Ein enger Freund von Jessamine Harris, die wiederum bei den Seelenwächtern lebte und direkten Kontakt zu Anna pflegte. Ananka hatte den Wirtskörper weise gewählt. Dennoch wünschte Andrew, er hätte einen bekommen, der nicht so lächerlich infantil wirkte. Zac war ein Schwächling: dürr, untrainiert, jung.
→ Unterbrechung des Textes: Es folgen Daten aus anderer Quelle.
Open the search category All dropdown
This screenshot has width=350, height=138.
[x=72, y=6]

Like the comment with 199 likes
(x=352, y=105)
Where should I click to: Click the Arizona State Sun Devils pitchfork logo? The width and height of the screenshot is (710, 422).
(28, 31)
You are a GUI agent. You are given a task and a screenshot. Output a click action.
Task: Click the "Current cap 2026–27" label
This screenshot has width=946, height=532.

Zum Glück hatte Andrew sich mittlerweile ein paar Muskeln zulegen können. Nicht zu viel, denn es durfte nach wie vor nicht auffallen, dass Zac nicht mehr da war.
Aber bald.
Andrew sah auf die Bücher, die vor ihm lagen. Eine Menge Stoff. Fünf Wälzer, voll mit Gareths Handschrift. Er hatte seine Arbeit akribisch festgehalten. Andrew klappte das erste Buch auf und las den Eintrag, der alles einläutete.
»1. Januar 1653. Es fällt mir mehr als schwer, diese Zeilen zu schreiben, und ich hoffe, mein Mut reicht aus, dies festzuhalten: Beatrice hat Euch heute Morgen tot in Eurem Bett aufgefunden. Stichwunde. Mitten ins Herz. Ich kann nicht einmal annähernd in Worte fassen, wie ich mich fühle. Als ich Euren Leichnam sah, das Blut auf den Laken, Euren erstarrten Gesichtsausdruck, war es, als hätte jemand mein Herz durchstochen. Ein Teil von mir ist mit Euch gestorben.
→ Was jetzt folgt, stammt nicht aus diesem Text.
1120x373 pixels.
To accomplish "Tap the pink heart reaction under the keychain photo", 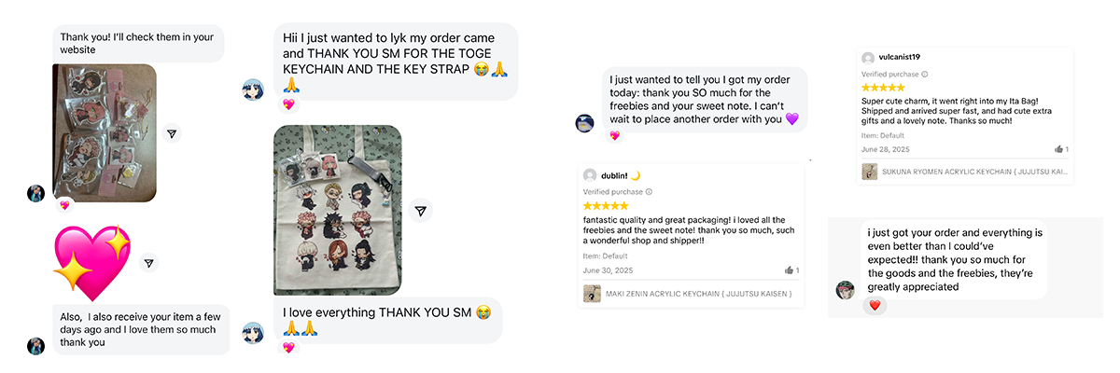I will pyautogui.click(x=64, y=205).
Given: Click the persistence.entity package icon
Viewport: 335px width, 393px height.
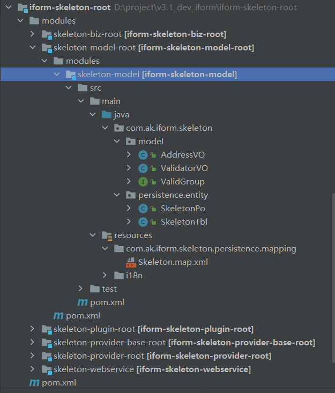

Ich hatte jeden aus dem Zimmer geschickt, den ganzen Tag bei Euch verweilt und gehofft, dass dies nur ein Traum sei, doch am Abend ward Ihr weiterhin fort, und ich musste der Realität ins Auge blicken: Ich hatte Euch verloren. Meinen Freund. Meinen Bruder. Alles, was ich hatte.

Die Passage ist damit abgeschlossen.